ISBN 978-2-906266-67-4

Faraj Bayraqdar est né en 1951 dans le village de Têr Mâla près de Homs en Syrie. Journaliste et poète, il est arrêté une première fois en 1978 : la revue littéraire dans laquelle il publie de jeunes poètes et écrivains affiche une liberté de ton qui ne peut convenir au régime. Dans les années qui suivent il s’engage plus avant dans le militantisme, au sein d’un parti d’opposition interdit. Arrêté de nouveau en 1987, il est torturé sauvagement pendant toute une année puis transféré à la prison militaire de Palmyre où il survit cinq années dans un isolement et dénuement complets. Il est ensuite transféré dans une prison voisine de Damas ; les conditions sont moins dures ; on l’autorise à lire, à écrire. Il ne sera relâché qu’après quinze ans de détention, suite à une campagne internationale menée notamment par Amnesty et le PEN Club international.
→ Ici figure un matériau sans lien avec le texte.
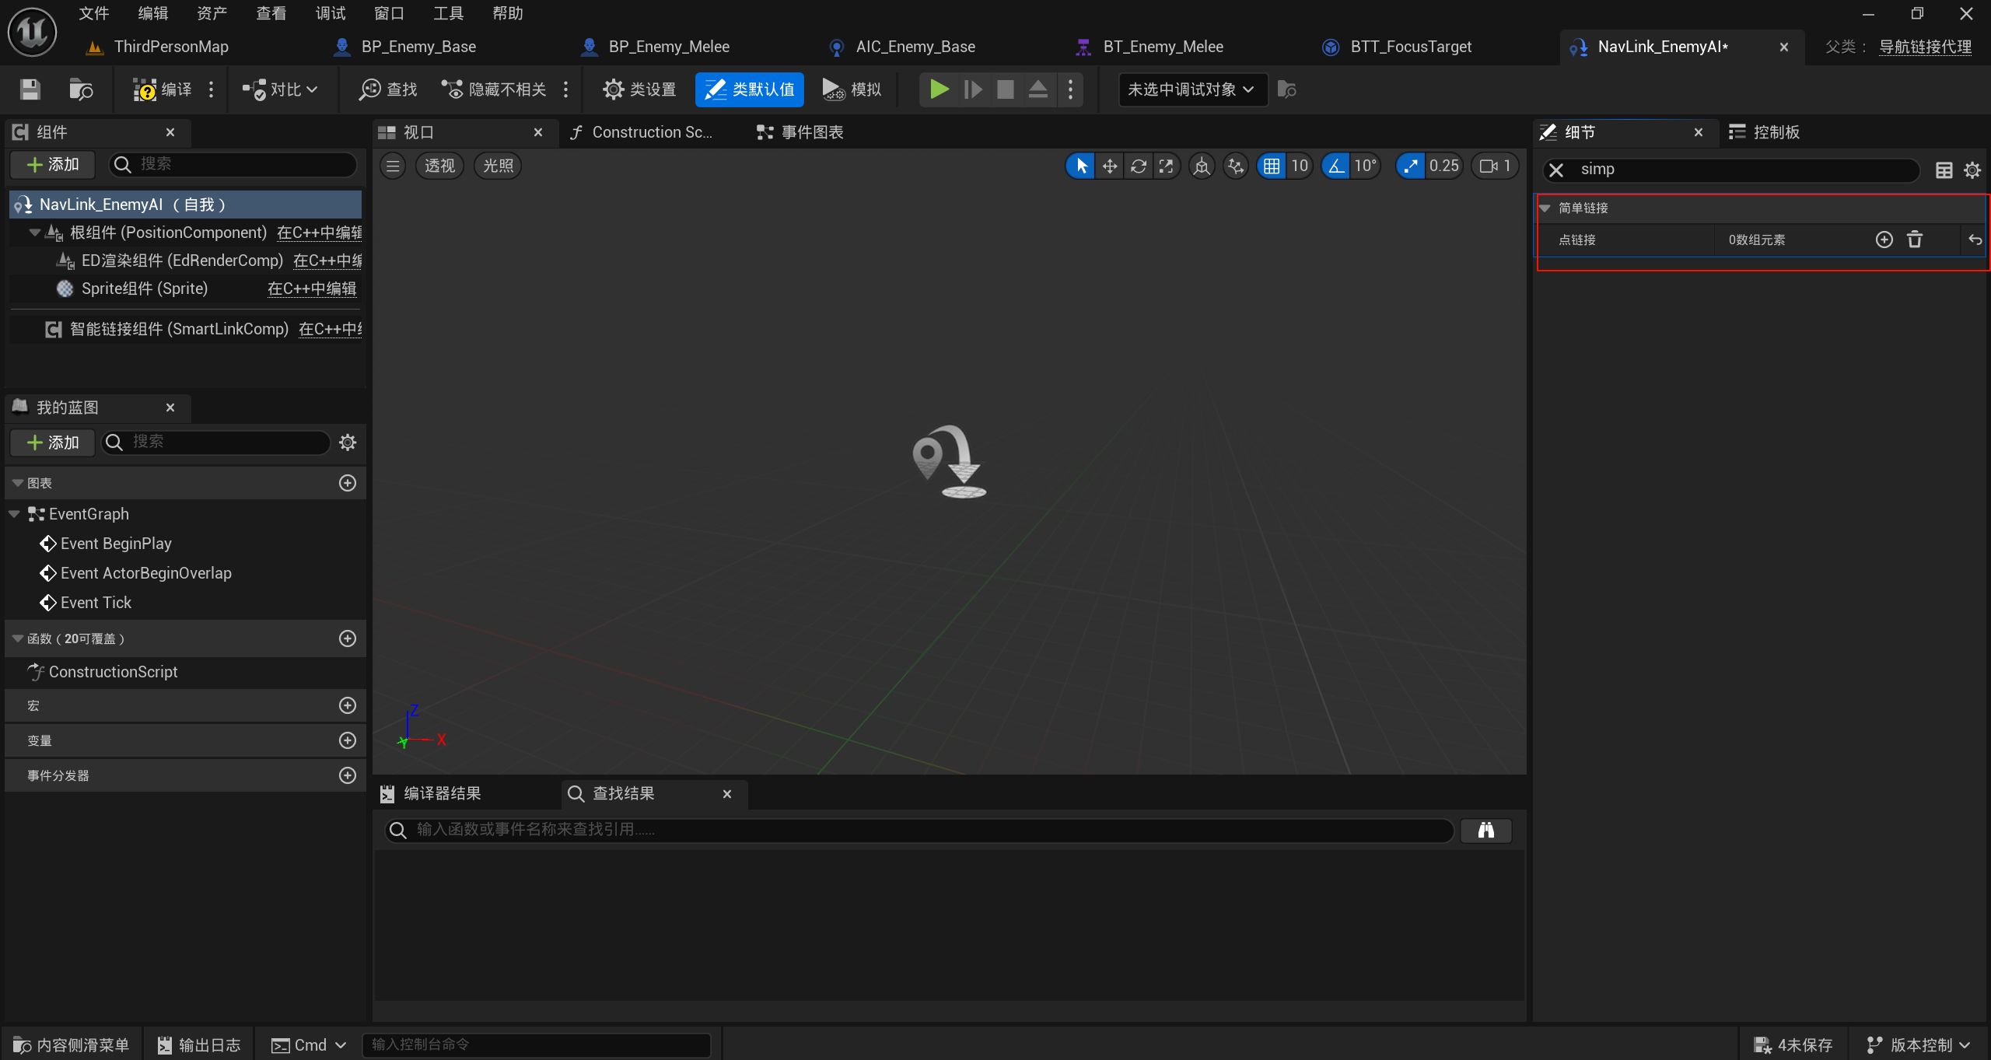The image size is (1991, 1060).
Task: Click the binoculars find-all button
Action: pyautogui.click(x=1485, y=830)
De son aveu même, la poésie lui a permis de « rester un être humain », de na pas « devenir néant ». Participant à un débat à Genève dans le cadre du Festival International du Film sur les Droits Humains, il affirmait que « la liberté qui est en nous est plus forte que les prisons ». Cette liberté trouve selon lui son effectivité dans cette force qu’elle insuffle à l’activité créatrice ; l’écriture sans doute n’abolit ni les murs ni les barreaux, non plus qu’elle ne met fin aux tortures et vexations, mais elle offre cette possibilité de ne pas tomber sous eux. Elle offre aussi cette possibilité de les dénoncer, donc d’agir.

Faraj Bayraqdar poursuit, en Syrie et à l’étranger, son activité littéraire tout autant qu’il mène un combat pour la libération des prisonniers politiques enfermés dans les prisons syriennes.

à lire : Ni vivant, ni mort, traduction de Abdellatif Laâbi, Al Dante 1998.